NameJohn P BAILY 2925
Birth Date17 Jan 1805
Death Date13 Dec 1874 Age: 69
Death PlacePennsbury Township, Chester Co., PA, USA
Death MemoAt the residence of Isaac B. Webb.
OccupationCivil Engineer, Lawyer, Associate Judge
FatherJacob BAILY (1775-1854)
Misc. Notes
HON. JOHN P. BAILY, son of Jacob and Elizabeth, was born 1, 17, 1805. He attended the common pay-school of his neighborhood and assisted on his father’s farm until he was sixteen years of age, when he was apprenticed to the saddler’s trade. This did not suit his taste, and at the end of a year he gave it up.

He again resumed his studies, teaching school at intervals, and ending his academic education with Samuel Gummere, at Burlington, N.J. His taste was mathematical. While engaged in teaching a select school in West Philadelphia in 1826, he was selected, with John Edgar Thomson and other young men, to assist Maj. John Wilson, of the United States Topographical Corps, to locate and construct a railroad from Philadelphia to Columbia, but before it was completed he was appointed by the Mine Hill and Schuylkill Haven Railroad Company to locate and construct their coal road in Schuylkill County, remaining in their service until it was completed.

He was then appointed to locate and construct a railroad from West Chester to intersect the Columbia Railroad at a point near Paoli, which he did satisfactorily. He was then appointed as a civil engineer in the United States Topographical Corps, and performed important service in the Western country in the location of a national road from Toledo (Ohio) to the Mississippi River, and the survey of the Cumberland River in Kentucky and Tennessee.

In 1836 he was appointed by the Pennsylvania State Legislature as chief engineer of the public works, which he held until the law creating the office was repealed. He was subsequently appointed, and for a year or so served as chief engineer to the Fredericksburg and Richmond Railroad, in Virginia.
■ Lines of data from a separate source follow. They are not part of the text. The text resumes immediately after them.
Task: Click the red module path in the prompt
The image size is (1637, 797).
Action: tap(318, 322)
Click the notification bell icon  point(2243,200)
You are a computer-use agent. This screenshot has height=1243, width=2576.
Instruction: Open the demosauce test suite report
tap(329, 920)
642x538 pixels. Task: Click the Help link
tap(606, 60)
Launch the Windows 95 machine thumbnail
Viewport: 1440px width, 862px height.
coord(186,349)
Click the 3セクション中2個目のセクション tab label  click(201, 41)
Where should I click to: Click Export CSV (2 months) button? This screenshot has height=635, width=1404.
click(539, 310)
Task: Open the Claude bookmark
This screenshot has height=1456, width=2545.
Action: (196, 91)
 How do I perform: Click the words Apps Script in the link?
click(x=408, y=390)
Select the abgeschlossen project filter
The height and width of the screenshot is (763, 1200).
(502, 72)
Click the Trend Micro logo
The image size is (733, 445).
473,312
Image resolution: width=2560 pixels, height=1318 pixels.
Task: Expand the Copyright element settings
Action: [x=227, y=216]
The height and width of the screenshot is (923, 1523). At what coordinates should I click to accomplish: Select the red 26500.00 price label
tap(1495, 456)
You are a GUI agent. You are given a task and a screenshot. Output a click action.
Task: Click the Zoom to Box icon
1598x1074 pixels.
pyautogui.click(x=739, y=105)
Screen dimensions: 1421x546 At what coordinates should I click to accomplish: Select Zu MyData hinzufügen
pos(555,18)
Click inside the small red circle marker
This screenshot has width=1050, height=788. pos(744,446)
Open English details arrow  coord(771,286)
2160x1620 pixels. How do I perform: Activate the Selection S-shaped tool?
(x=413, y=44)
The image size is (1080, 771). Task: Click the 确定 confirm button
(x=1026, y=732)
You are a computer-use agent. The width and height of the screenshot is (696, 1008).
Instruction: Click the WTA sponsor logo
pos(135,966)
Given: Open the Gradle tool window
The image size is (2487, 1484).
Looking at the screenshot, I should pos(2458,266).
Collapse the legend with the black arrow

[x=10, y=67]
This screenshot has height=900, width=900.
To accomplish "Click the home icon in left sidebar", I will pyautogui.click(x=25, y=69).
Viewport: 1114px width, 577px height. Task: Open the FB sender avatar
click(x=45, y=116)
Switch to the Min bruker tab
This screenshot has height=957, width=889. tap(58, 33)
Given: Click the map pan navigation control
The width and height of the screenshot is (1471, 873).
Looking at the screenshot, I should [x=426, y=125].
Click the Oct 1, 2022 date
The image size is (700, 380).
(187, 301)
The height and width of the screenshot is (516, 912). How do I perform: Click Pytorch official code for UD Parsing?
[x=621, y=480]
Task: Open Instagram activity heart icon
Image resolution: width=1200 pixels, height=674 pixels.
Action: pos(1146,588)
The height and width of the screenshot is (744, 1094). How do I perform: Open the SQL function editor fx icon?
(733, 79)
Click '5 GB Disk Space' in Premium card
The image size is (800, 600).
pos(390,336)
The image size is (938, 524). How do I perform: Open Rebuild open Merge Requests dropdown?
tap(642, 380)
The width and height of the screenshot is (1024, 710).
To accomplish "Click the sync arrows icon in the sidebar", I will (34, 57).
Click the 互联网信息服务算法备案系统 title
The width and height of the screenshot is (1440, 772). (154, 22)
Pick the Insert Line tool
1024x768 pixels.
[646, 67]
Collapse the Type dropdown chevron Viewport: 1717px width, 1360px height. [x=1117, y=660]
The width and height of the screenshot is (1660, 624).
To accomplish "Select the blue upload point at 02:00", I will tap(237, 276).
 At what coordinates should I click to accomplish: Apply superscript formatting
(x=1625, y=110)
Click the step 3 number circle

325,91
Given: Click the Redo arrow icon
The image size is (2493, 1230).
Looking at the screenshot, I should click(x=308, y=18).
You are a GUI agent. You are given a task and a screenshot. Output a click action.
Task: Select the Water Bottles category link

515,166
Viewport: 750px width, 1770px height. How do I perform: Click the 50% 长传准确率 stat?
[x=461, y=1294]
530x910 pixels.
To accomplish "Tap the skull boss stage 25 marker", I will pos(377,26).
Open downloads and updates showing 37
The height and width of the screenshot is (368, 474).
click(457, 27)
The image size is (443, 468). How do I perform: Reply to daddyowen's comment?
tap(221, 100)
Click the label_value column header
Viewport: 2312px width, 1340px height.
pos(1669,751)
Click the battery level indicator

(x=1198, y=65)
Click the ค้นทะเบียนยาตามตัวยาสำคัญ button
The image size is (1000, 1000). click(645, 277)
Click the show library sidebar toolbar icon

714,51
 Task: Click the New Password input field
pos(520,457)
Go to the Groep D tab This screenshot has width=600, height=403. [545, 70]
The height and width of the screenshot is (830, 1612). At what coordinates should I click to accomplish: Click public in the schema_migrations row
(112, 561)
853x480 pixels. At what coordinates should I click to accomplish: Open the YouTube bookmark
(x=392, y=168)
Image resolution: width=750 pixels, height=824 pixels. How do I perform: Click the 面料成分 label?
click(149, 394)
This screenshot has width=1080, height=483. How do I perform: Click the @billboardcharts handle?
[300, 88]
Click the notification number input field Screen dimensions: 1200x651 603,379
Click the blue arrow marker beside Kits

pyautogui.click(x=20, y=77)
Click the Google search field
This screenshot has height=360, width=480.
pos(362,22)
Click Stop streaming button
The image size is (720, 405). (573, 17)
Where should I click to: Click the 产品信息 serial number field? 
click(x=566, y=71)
In the winter of 1840 [at about age 35] he commenced to read law with Henry S. Van Amringe, of Pittsburgh, formerly of the West Chester bar. After his admission to the bar Mr. Baily removed to West Chester, where he opened a law-office in 1843. In the winter of 1858 he was appointed by Governor Packer as associate judge of Chester County, vice Judge Strickland, resigned.

When the Rebellion [Civil War] broke out he, with many other Democrats, became a supporter of the Administration in the prosecution of the war. At the next vacancy of associate judge he was nominated and elected by the Republican party to that position, and was re-elected the following term,— ten successive years of incumbency.

He subsequently visited Europe, and made a trip across the continent by the Pacific Railroad. Soon after he took up his residence at his native place, Parkerville, with his brother Abram. He died at the residence of Isaac B. Webb, in Pennsbury, on 12, 13, 1874, in the seventieth year of his age.